___ INPUT FOR THIS TASK

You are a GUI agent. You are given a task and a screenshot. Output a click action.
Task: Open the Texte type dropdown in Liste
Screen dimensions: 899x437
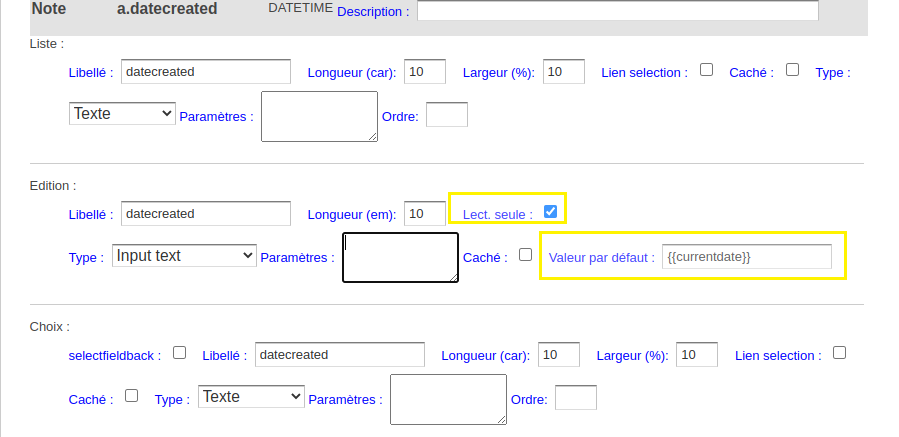122,113
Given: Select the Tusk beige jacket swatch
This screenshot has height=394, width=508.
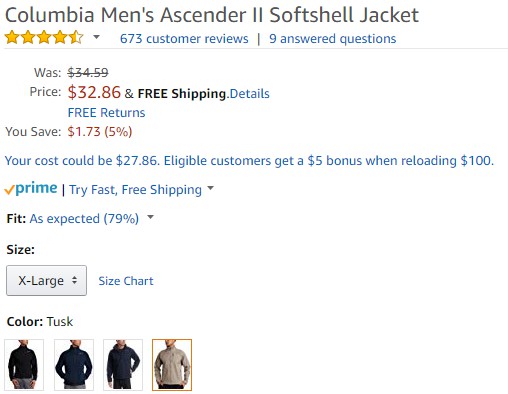Looking at the screenshot, I should point(172,365).
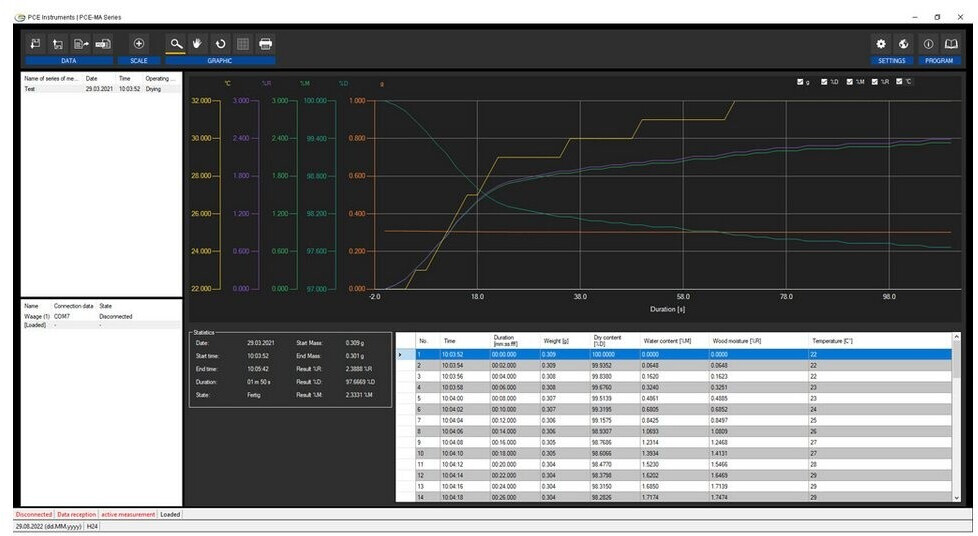The height and width of the screenshot is (536, 978).
Task: Click the magnifier zoom tool icon
Action: click(176, 44)
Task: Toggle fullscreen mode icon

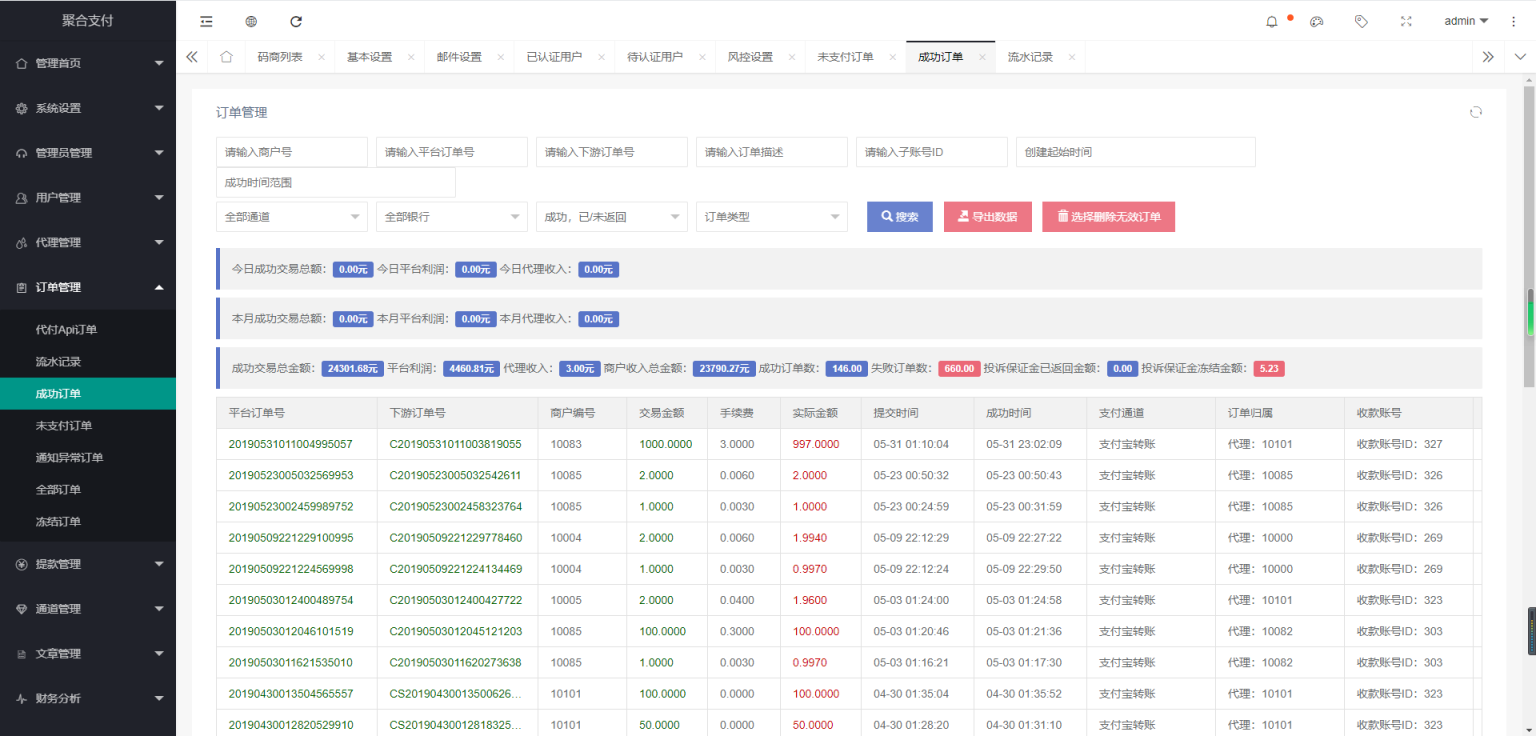Action: (x=1406, y=21)
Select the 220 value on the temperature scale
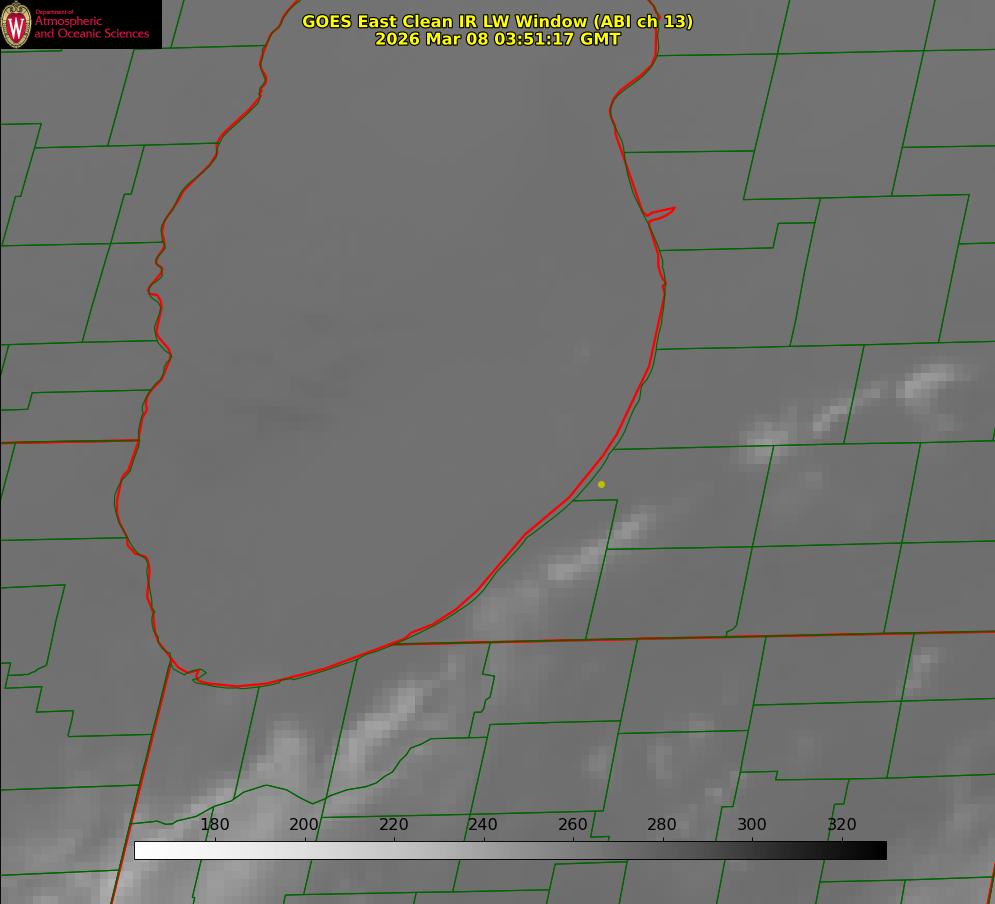The height and width of the screenshot is (904, 995). click(394, 825)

______

[WHAT IS NEEDED]
The lines to reproduce run from the line containing "Screen dimensions: 899x437" through the last line of the records above, both included. Copy them exactly and drop the pictures.

[WRITTEN ANSWER]
Screen dimensions: 899x437
122,113
Given: Select the Tusk beige jacket swatch
This screenshot has height=394, width=508.
Looking at the screenshot, I should point(172,365).
The height and width of the screenshot is (536, 978).
Task: Click the magnifier zoom tool icon
Action: click(176, 44)
Task: Toggle fullscreen mode icon

Action: (x=1406, y=21)
Select the 220 value on the temperature scale
The height and width of the screenshot is (904, 995). click(394, 825)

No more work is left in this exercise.